On Wednesday, NFL officials met outside of Dallas to discuss the return of its G-3 funding program for potential new stadiums or stadium upgrades. The program was around until 2006, when it ran out after helping finance renovations to Arrowhead Stadium. League officials decided to bring back the program, or something very similar, and it's likely that the Minnesota Vikings will be the first to benefit from the program.
Note that these funds are, in fact, loans. They are not gifts from the NFL, and are expected to be paid back. Under the old program, teams paid back in various ways, the most prominent of which were fees from visiting fans at the new stadium and personal seat licenses. These will be the most prominent. It actually seems like the league is relying more heavily on the PSLs, which would mean if the Vikings couldn't sell enough to pay back the loan, the debt would go directly to the team to pay back.
According to the Pioneer Press, the new loans could provide the Vikings with up to $200 million to invest in the proposed $1.1 billion stadium project in Arden Hills. $50 million of that would be in the form of a grant if the team qualifies, while the other $150 million would be the aforementioned loans that would need to be paid back.

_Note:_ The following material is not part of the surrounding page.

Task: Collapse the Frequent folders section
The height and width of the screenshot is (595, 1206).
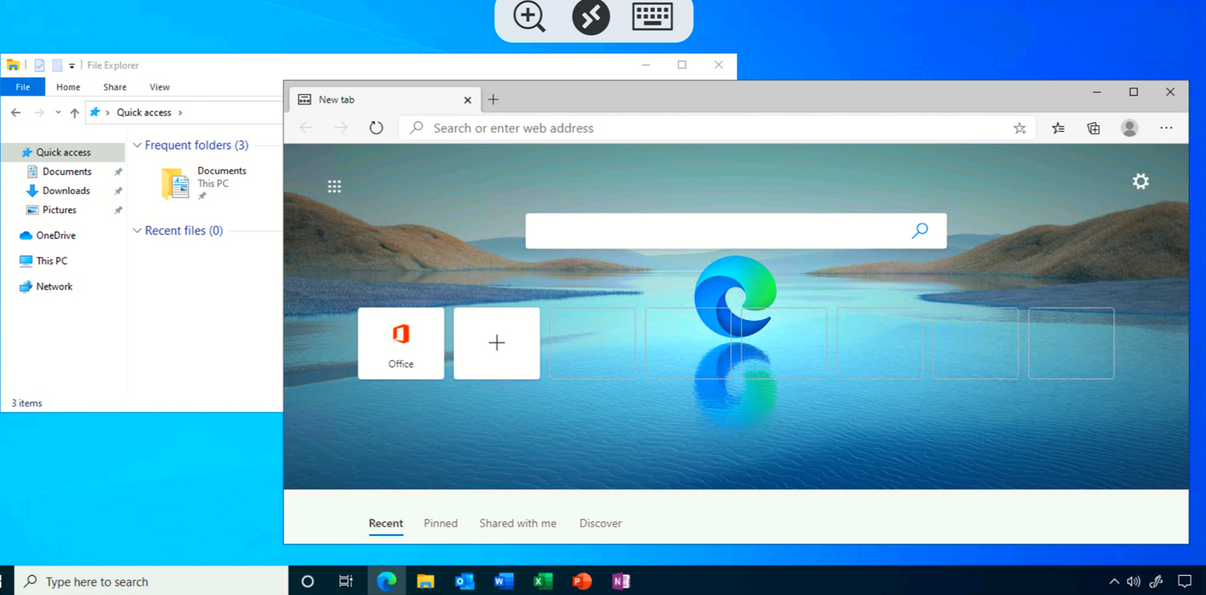Action: click(x=138, y=146)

It's a good start and good news for the team, but it doesn't seem to speed up the process much at all, as the infusion of cash doesn't actually stack on top of the initial private contribution already coming from Zygi Wilf and the Minnesota Vikings, which is somewhere between $407 million and $425 million. Those figures were already factoring in potential loans from the NFL, so this helps the team, but doesn't alleviate the $650 million that Ramsey County and the state need to finance on their own.